An easy Dutch oven chicken and rice recipe that combines juicy chicken and fluffy rice in one pot for a comforting, flavorful meal.

This Dutch Oven Chicken and Rice is a comforting one-pot meal featuring juicy, seasoned chicken thighs and fluffy, flavorful rice.
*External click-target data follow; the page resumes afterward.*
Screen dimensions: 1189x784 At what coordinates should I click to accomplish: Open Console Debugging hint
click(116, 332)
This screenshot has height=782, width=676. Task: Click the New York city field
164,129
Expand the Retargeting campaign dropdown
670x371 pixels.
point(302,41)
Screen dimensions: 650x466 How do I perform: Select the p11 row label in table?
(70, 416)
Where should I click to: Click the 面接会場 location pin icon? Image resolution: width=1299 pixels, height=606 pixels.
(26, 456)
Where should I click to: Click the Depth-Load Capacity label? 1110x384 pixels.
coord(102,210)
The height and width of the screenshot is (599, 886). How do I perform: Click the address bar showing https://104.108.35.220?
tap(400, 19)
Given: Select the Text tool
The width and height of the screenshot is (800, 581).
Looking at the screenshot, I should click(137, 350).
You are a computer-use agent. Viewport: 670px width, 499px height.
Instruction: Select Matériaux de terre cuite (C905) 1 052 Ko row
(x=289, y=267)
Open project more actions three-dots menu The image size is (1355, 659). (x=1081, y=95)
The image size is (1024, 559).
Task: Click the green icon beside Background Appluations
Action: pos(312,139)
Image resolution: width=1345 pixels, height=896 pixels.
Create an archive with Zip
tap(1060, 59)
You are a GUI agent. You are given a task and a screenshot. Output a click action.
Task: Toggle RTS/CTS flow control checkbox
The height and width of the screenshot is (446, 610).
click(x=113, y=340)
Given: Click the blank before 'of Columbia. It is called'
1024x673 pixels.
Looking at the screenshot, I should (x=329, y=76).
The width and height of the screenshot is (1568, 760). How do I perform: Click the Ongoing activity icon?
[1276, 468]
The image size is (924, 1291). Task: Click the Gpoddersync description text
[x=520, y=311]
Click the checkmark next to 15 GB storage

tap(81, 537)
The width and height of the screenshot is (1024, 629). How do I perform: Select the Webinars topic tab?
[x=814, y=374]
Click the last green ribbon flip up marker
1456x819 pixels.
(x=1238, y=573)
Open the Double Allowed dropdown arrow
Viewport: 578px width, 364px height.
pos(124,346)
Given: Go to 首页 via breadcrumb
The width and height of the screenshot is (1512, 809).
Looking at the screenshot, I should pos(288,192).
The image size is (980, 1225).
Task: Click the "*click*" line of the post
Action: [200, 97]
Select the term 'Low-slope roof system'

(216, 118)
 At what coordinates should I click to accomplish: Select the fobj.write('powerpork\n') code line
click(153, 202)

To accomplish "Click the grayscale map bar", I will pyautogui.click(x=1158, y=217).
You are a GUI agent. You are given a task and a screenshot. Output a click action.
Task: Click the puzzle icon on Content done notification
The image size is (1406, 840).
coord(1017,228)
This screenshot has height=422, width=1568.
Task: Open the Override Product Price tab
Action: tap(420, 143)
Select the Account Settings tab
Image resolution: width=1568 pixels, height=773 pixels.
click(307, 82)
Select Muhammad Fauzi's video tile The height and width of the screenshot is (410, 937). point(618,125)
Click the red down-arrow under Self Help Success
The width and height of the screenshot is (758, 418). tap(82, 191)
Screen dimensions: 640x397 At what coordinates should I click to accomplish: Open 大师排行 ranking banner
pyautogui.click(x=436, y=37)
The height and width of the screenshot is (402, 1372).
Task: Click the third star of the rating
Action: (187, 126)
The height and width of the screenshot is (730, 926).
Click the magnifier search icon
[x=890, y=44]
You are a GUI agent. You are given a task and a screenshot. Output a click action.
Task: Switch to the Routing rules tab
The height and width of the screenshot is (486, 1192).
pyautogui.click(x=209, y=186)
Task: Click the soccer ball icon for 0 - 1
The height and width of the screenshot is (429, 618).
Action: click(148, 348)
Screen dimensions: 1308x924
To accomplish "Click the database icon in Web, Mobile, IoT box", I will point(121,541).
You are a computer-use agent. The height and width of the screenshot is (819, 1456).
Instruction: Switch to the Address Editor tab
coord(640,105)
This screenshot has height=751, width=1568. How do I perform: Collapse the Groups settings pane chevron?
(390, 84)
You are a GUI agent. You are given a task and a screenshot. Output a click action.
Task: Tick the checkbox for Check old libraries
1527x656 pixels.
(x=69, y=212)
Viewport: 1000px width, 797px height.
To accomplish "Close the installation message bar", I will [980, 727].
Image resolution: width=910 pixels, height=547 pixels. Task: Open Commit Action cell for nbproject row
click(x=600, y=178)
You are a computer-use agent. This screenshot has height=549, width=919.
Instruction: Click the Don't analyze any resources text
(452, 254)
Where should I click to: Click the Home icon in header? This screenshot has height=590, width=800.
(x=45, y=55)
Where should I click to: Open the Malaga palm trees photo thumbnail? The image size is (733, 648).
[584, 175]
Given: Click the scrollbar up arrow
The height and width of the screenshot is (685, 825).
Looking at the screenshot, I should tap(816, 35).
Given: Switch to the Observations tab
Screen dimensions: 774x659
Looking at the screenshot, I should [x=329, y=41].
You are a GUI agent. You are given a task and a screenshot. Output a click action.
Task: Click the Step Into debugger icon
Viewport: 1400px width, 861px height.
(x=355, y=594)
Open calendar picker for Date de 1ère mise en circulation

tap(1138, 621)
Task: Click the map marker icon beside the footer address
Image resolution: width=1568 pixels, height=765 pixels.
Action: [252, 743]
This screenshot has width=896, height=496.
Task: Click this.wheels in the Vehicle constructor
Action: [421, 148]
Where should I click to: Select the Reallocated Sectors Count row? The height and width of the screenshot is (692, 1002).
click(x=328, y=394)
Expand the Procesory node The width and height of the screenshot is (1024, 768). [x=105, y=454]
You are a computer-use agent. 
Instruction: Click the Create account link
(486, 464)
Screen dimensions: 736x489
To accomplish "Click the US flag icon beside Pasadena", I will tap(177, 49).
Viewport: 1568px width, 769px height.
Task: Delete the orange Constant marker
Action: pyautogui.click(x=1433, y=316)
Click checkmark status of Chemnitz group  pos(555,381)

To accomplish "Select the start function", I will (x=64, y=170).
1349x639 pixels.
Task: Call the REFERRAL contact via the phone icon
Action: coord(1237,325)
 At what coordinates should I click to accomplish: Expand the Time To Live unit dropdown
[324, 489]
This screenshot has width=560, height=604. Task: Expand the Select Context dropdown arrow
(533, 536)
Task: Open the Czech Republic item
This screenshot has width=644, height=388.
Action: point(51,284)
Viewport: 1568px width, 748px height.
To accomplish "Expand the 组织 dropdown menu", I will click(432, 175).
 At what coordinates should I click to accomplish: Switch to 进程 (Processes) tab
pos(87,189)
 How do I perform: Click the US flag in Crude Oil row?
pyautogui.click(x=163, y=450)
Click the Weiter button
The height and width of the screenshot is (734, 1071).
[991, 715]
Perfect for a cozy dinner, this dish is packed with savory herbs and rich textures, making it a family favorite! 🍗🍚

Ingredients

Scale

For the Chicken:

  • 4 bone-in, skin-on chicken thighs (or 2 chicken breasts)
  • 1 tsp salt
  • ½ tsp black pepper
  • 1 tsp smoked paprika
  • 1 tsp garlic powder
  • 1 tbsp olive oil
  • 1 tbsp butter

For the Rice:

  • 1 small onion, diced
  • 3 cloves garlic, minced
  • 1 cup long-grain white rice
  • 2 cups chicken broth
  • 1 tsp dried thyme (or Italian seasoning)
  • ½ tsp salt
  • ¼ tsp black pepper
  • ½ cup frozen peas (optional)
  • 1 tbsp fresh parsley, chopped (for garnish)

Instructions

  1. Season & Sear the Chicken:

    • Pat chicken dry and season with salt, black pepper, smoked paprika, and garlic powder.
    • Heat olive oil and butter in a Dutch oven over medium-high heat.
    • Sear chicken skin-side down for 4-5 minutes, then flip and cook for another 2 minutes.
    • Remove chicken and set aside.
  2. Sauté the Aromatics:

    • In the same Dutch oven, add onion and garlic, cooking for 2 minutes until softened.
    • Stir in rice, salt, black pepper, and thyme, toasting for 1 minute.
  3. Cook the Rice & Chicken Together:

    • Pour in chicken broth and bring to a simmer.
    • Nestle the seared chicken into the rice, skin-side up.
    • Cover and bake in a preheated oven at 350°F (175°C) for 30 minutes.
  4. Final Touches:

    • Remove from the oven and let rest for 5 minutes.
    • Stir in frozen peas (if using) and fluff the rice with a fork.
    • Garnish with fresh parsley and serve warm.

Notes

  • For extra richness, stir in 2 tbsp of heavy cream or Parmesan cheese before serving.
  • For a spicier version, add red pepper flakes or cayenne to the seasoning mix.
  • For a whole-grain option, use brown rice and increase the baking time to 45 minutes.